I’ve learned something about mental health recently and it’s from my own experience. When you have to deal with something on an emotional plane (versus a physical level), it strips you down completely. And what you are left with can feel raw and vulnerable. In the months after the accident, I have at times felt very fragile, like a little crystal Christmas ornament that you can simply brush against and it will shatter. Shards of glass upon the floor. Sweep them up and away I go.
But here’s the good part, which I alluded to in a previous post – How Listening Can Be a Path to Healing. When I began the process of trying to pick myself off the floor and put myself back together, I could only deal with a certain number of pieces. These were the ones that really mattered. I just didn’t have the energy to bring back aspects of my life that didn’t serve me anymore. It was time to let some of them go. I said no to attending various events and conferences, and I opted out of certain work commitments and career opportunities. I even had to remove myself from a company that I was part owner of, because it no longer felt like the right match for me. Some of these decisions had been awhile in the making and I’d certainly had inklings, but the accident suddenly made everything come clear. It was time to take action.
My intuition radar is way up, and now, I can detect what matters most in my life and what doesn’t. Initially this was a weird feeling because I didn’t know if it was the post-traumatic stress talking, or if it was the ‘real’ me coming out in full force. I tried to just sit with this voice—the one I was hearing that was telling me what to do—but after awhile I couldn’t continue to ignore her. I couldn’t continue to ignore myself anymore, and I’ve come to accept this voice is mine and she is real.

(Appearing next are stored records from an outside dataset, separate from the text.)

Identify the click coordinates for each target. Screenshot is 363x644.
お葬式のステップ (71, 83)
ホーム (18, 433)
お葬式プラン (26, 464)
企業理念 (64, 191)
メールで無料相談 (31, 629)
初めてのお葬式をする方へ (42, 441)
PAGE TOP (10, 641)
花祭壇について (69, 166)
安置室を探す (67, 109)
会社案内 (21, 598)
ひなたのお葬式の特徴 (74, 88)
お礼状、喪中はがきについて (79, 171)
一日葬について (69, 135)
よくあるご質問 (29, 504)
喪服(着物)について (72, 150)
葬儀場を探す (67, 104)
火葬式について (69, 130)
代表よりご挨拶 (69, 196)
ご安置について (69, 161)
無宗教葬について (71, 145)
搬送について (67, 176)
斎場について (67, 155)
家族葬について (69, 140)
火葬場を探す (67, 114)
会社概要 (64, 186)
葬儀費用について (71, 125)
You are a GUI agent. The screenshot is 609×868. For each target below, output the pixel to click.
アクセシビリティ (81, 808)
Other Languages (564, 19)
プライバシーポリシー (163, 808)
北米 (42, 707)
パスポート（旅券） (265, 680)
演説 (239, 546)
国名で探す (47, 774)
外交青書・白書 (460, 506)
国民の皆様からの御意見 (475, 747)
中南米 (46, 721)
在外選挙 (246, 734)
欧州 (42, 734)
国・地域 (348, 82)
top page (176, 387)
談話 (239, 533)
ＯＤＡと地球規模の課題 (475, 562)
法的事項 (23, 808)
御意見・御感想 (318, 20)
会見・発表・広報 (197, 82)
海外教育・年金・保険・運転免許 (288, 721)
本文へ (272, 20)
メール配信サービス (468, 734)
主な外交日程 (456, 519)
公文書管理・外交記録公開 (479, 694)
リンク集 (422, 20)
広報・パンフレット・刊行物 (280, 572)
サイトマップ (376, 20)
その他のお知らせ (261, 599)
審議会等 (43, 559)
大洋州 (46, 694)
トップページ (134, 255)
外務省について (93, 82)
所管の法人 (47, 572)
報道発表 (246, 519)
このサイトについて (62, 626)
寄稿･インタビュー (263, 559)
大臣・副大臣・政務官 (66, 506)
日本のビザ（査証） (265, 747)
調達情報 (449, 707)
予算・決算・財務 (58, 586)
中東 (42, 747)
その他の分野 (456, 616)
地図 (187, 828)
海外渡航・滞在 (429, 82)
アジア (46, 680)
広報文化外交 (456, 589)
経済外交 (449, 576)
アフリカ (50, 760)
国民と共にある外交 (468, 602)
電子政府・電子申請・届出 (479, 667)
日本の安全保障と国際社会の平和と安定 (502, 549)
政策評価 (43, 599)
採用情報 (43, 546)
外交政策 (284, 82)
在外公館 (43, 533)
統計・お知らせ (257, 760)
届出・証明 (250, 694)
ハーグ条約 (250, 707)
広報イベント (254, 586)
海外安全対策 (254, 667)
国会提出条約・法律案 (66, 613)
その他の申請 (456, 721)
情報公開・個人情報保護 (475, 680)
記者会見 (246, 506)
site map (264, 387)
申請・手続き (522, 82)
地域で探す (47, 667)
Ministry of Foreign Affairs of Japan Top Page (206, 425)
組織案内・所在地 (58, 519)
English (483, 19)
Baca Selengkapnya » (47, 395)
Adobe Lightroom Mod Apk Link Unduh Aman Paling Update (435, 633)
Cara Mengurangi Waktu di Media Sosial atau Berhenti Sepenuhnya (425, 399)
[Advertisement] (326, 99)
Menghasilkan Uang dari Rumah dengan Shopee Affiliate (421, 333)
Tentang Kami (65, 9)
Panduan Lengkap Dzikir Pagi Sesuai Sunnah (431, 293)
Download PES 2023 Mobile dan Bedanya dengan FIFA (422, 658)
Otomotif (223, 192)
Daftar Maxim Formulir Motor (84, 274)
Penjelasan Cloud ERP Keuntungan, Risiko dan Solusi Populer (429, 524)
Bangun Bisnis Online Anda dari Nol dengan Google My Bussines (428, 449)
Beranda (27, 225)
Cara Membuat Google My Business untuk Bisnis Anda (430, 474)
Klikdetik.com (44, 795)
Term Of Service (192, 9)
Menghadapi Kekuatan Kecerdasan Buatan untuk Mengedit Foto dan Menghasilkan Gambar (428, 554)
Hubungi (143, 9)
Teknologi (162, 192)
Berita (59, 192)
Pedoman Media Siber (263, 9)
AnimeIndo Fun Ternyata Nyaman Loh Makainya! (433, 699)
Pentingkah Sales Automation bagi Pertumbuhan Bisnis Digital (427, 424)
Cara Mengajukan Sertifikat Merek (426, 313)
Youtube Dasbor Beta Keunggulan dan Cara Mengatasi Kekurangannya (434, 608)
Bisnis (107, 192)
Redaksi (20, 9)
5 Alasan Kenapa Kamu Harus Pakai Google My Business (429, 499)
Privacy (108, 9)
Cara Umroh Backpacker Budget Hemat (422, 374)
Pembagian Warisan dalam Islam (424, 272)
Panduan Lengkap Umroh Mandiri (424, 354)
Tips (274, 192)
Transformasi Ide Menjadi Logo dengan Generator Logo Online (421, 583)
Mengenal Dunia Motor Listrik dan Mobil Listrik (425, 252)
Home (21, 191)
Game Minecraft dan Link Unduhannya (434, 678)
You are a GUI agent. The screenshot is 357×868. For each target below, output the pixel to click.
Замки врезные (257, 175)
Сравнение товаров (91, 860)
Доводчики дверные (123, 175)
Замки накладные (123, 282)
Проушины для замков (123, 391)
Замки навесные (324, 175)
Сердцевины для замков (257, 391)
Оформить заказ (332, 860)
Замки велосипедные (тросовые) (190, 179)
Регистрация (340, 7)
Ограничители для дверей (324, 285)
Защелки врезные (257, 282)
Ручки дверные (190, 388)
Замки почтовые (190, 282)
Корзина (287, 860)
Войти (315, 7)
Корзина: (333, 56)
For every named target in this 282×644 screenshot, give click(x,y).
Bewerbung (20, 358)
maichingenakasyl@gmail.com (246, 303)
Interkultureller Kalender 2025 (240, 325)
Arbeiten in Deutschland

I’ve begun to focus on the things that matter to me, things that fuel me and feel good to me. These are not things that intellectually I have to think about in order to determine if they’re good or not. Our bodies are surprisingly capable at telling us what feels right and what doesn’t – if we give them a chance. Sometimes we get so caught up in our life that we forget to listen to the wisdom that lives in our bodies. Now, I tune in and let myself FEEL the goodness inside, and I follow the sprinkled breadcrumbs of joy (paraphrased words said by my coach http://www.anneberube.com).
This New Year’s Eve, I spent the day with a close friend and our kids. Then I had a two-hour beach walk with another friend and we watched the moon rise and stared in awe as Venus came out in full force next to the moon, bright as anything before the sun had even set. We listened to the music that the water makes as it crashes on the rocky shore and is sucked back out. Because that’s what feels good – to me.
What matters most to you? Can you try and do more of that? Joy will never lead you astray! And on the flip side, what gives you knots in your stomach and just doesn’t feel right? Can you let some things go?
I know none of this happens overnight. It has taken me months to make some of the changes I have known I’ve needed to make. For others it might take years. But the important thing is to do something little at first and to listen to the voice inside. She or he KNOWS. Focus on something small that makes you feel good. This makes you more connected with your true self, and the more you do this, the more joy you will continue to find.